But though the response by film critics who reviewed the movie has been overwhelming positive, “Jihad Rehab” has also been met with a torrent of attacks from commenters on Twitter accusing the documentary of jingoism, stereotyping and Islamophobia — though many commenters have not actually seen the film.

Sue Obeidi, director of the Muslim Public Affairs Council’s Hollywood Bureau, said in a statement to TheWrap that more Muslim filmmakers should be given voices in filmmaking, but declined to comment on the film itself.

“We hope that the host institutions, including Sundance, will take actions to support Muslim creatives in telling our own stories, authentically and inclusively,” she wrote. “In recent months, the producers of ‘Jihad Rehab’ reached out to MPAC for feedback on the film. MPAC provided honest and concrete feedback. Due to the existence of a non-disclosure agreement between MPAC and the production company, and its desire to uphold its obligations to such agreements, MPAC will not comment further.”

Smaker said that the film went through a two-year editing and test-screening process, expressly because she and her producing partners understood the subject required a nuanced approach. “I knew that the alt-right in the U.S. were probably going to come after us, and I’m sure they still will,” she said. “But I’ve been working on this film for more than half a decade and I’ve been thinking about the issues in the film quite a bit.”

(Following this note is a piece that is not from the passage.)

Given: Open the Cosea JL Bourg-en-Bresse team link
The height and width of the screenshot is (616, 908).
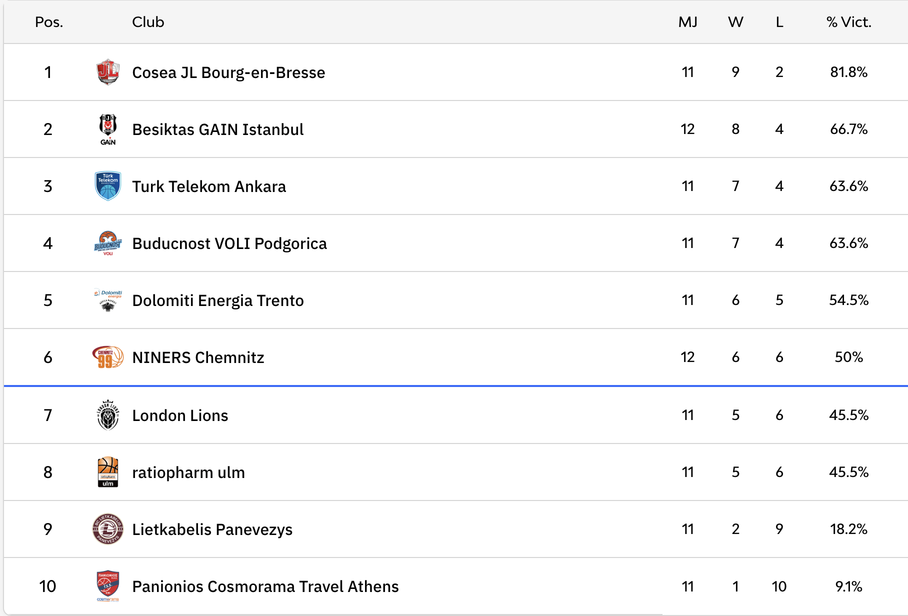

Smaker herself has an unusual journey. A former firefighter, she went searching for answers after 9/11 as to why her colleagues became victims of an international geopolitical battle rooted in the Middle East. She moved to Afghanistan, lived in Yemen for years and finally won permission to shoot her film at the Saudi rehabilitation center.

The horror of what the men in her film experienced in Guantanamo was a driving force in Smaker’s desire to tell their story. “That horror is essentially what the film is about,” she said. “We hear one of the men talk about how he became suicidal. And you hear about the use of sexual assault by the American government. You hear one man say that his best friend died in Guantanamo. And you see how it affects them still. One of them still talks with his hands together as if they’re in handcuffs.”

According to Smaker, the documentary intentionally uses the word “terrorist” to invert its meaning. She said she felt the word would provoke American audiences to question the wisdom of using it with such a broad brush. “We knew that a swath of the audience in America would probably still believe these men in Guantanamo were ‘evil doers,’” she said. “That has been, unfortunately, a viewpoint for two decades now. This film seeks to challenge those stereotypes. American society has labeled these men this way and the film is intended as their chance to give their side.”

She pointed out that the film’s title was also intended to have a double meaning. “The center in Saudi Arabia is a rehabilitation center,” she explained, “but the film is also rehabilitating the audience and their idea of these men. In that way, certain audiences land in a much different place, a much more understanding place, at the end of the film than where they were at the beginning.”

Smaker also said she understood those who took issue with her making the film as a non-Muslim, but defended her validity as an observer, especially as an American with a responsibility to speak out against her country’s status quo. “I saw my own country droning Yemen indiscriminately with air strikes and giving arms to Saudi Arabia and supporting them in their bombing campaign,” she said. “It’s personal to me. My own country is committing these acts. If I don’t call them out, then what the hell I am doing?”